In other words, when I read Rom 11:17-24, I don’t only stop with those being grafted into the vine freely by grace through faith (although strictly speaking there is nothing here about people freely grafting themselves into the vine). Those who are rejected for rejecting the stumbling stone, have by their rejection of the stone led to the reconciliation of the whole world and their own eventual acceptance in life out from the dead ones; for if the first piece of bread be holy, so shall the lump; and if the root is holy, so shall the branches be. Nor are we to disregard those who have been grafted out of the vine, for God can and will graft them back in again, just as God has grafted us in (and without violating our free will in any intolerable way) – and if we are not kind to those outside the vine, graft us back out again!
Consequently (going on past verse 17), I am no longer uninformed about this mystery, that a partial hardening has happened to Israel until the fulness of the Gentiles has come in, and thus all Israel will be saved from their sins at last, just as was written in the prophets: from the standpoint of God’s choice, they are beloved for the sake of the fathers, for the gifts and the calling of God are irrevocable. They did not stumble so as to fall; neither have the Gentiles; but God has imprisoned all into disobedience that God might show mercy to all: for from Him and through Him and to Him are all things!
The surety of salvation (not necessarily from punishment, but from sin) is preached just as much as the scope of salvation from sin in Romans 11.

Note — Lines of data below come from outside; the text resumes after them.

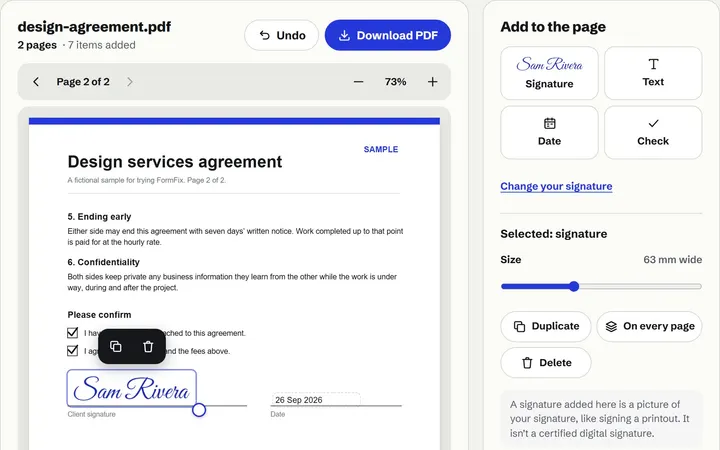Screen dimensions: 720x450
Task: Add a Check mark to the page
Action: tap(653, 133)
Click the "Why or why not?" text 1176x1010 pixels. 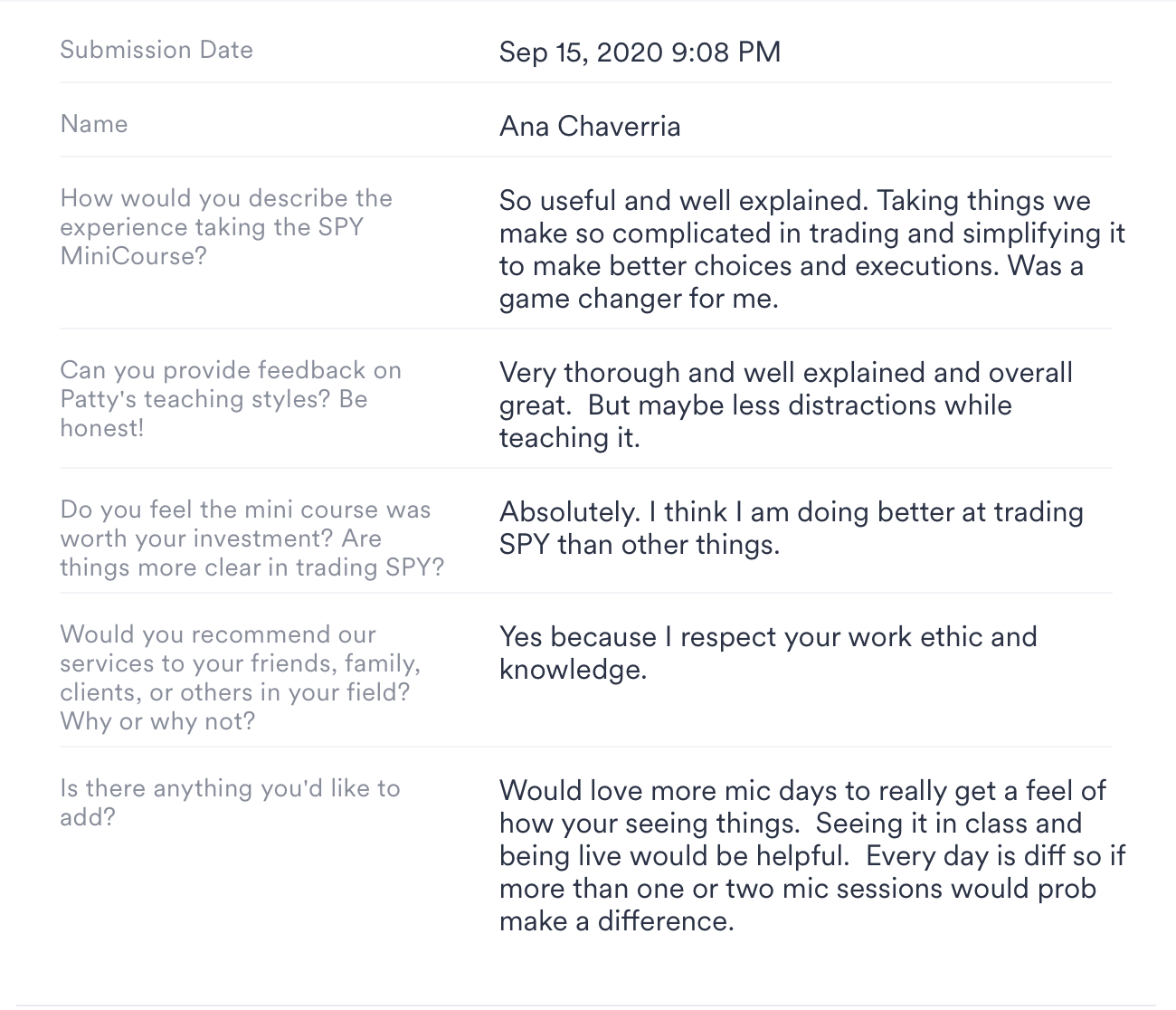click(157, 721)
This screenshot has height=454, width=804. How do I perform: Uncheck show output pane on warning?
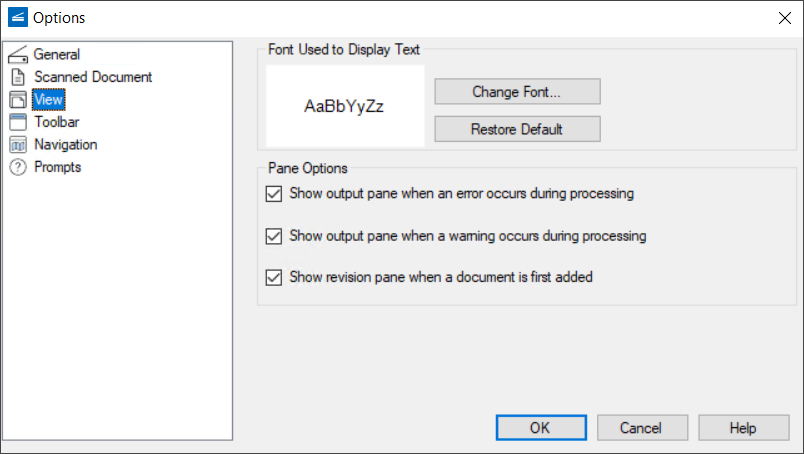click(x=273, y=236)
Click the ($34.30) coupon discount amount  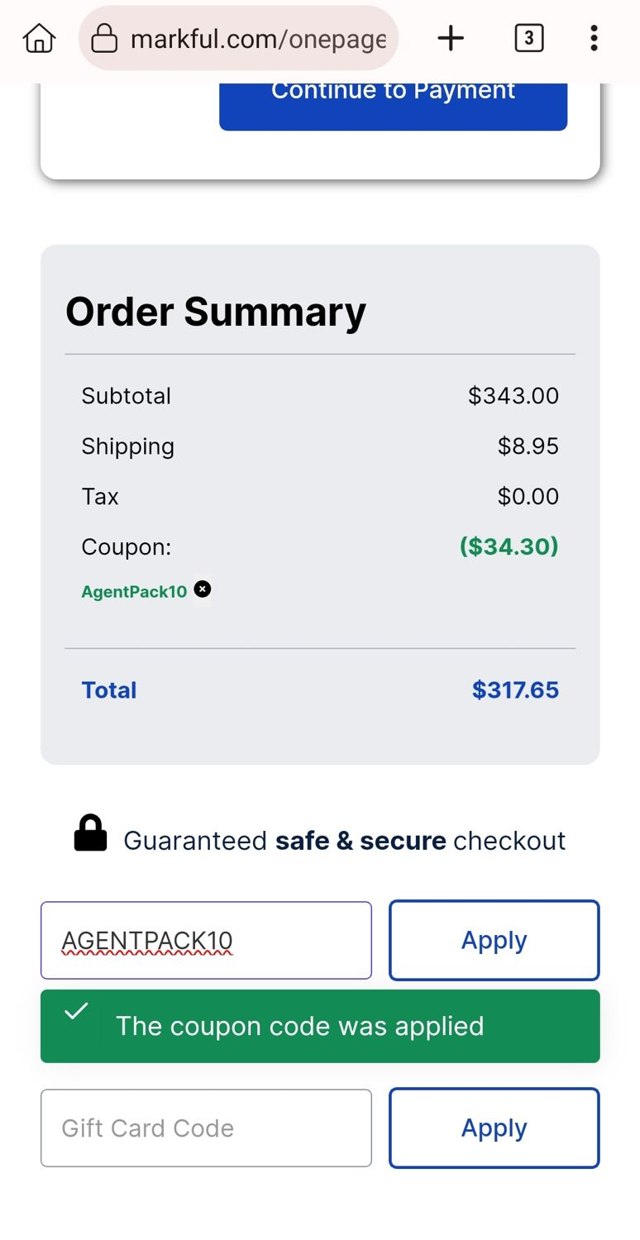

No doubt (as you reference from John 15:1-7), those who removed from the Vine will be burned. But Paul warned us not to give up hope on them; and Jesus did, too, in His own way, for He issued this warning to the apostles themselves, that those who do not keep His commands and who do not bring forth much fruit are not loving Him. This command must (at the least) include the “new commandment” Christ already gave them earlier in this discourse (13:34-35) about loving each other as Christ loves them, by which people would know that they are His disciples, and which Christ reminds them of again here (15:12-14), “This is My precept, that you be loving one another in accord with how I love you” etc. Christ also reminds them that no man has greater love than to lay down his life for his friends; yet Christ has already told them long ago (during the Sermon on the Mount) that He expects them to love their enemies and sacrifice themselves for the sake of their enemies – which Christ Himself is about to do! Similarly at that time Christ wryly observed that if they do good only for each other, what more are they doing than pagans and traitors!? (Matt 5:38-48)
What then is the new commandment? To love their enemies, too, as Christ loves them and will not stop loving them once they become His enemies later that night. That means loving Judas Iscariot, too, who had departed to betray Jesus a little earlier that night (though no one but Jesus and the Beloved Disciple know this yet).
God’s love is greater than merely human love, for (as Paul says in Romans 5) hardly anyone would dare to die for a good man, but Christ showed God’s true love by coming and dying for us while we were yet sinners. Apostles who loved Judas Iscariot self-sacrificially would be staying in Jesus’ love and would be loving one another in a new way that the world would not conceive of by itself, the way Jesus loves them. But apostles who do not self-sacrificially love Judas Iscariot are under the same warning as what happens to Judas: being thrown out to be burned! Yet by the same token to interpret such a burning as hopeless would be for them to refuse to love their errant brother. St. Paul in Romans 11, in applying the same metaphor, emphatically insists that those who are currently grafted into the Vine should not be hopeless for those who are currently grafted out of the Vine, for God can graft in and out as He wishes and can graft back in whomever He has grafted out!–and can graft out those who insist on disparaging those who are currently grafted out!
Combined with Jesus’ remarks that those who bear little fruit (expecting evangelism to be few) are not remaining in Jesus’ love, the contexts add up to a warning against expecting hopeless punishment.
Relatedly, at the start of the High Priestly Prayer at the end of this discourse, 17:1-2, Jesus starts by praying, “Glorify Your Son, that the Son may glorify You; just as You gave Him authority over every flesh, so that He may give eonian life to everything You have given Him.”
By those explicit terms, the only way that the Son and the Father may glorify each other is if the Father gives all authority to the Son so that the Son may give eonian life to everything over which He has authority. That’s the context in which Jesus says He isn’t praying for the world but for His immediate disciples: He’s asking that they should be preserved as witnesses to the world, but it’s still the same principle because everything the Father gives the Son belongs to both Persons and must not be finally lost.
By the same token, this means that although the “son of perdition” given to the Son to be guarded will perish, so that the Scripture may be fulfilled, he still was also given to the Son and so shall not be finally lost; Judas isn’t among those whom Christ is praying will stay true for evangelizing the world, but he is among all those over whom the Son has been given authority for the purpose of giving them eonian life. “To Him be the glory into the eons amen!”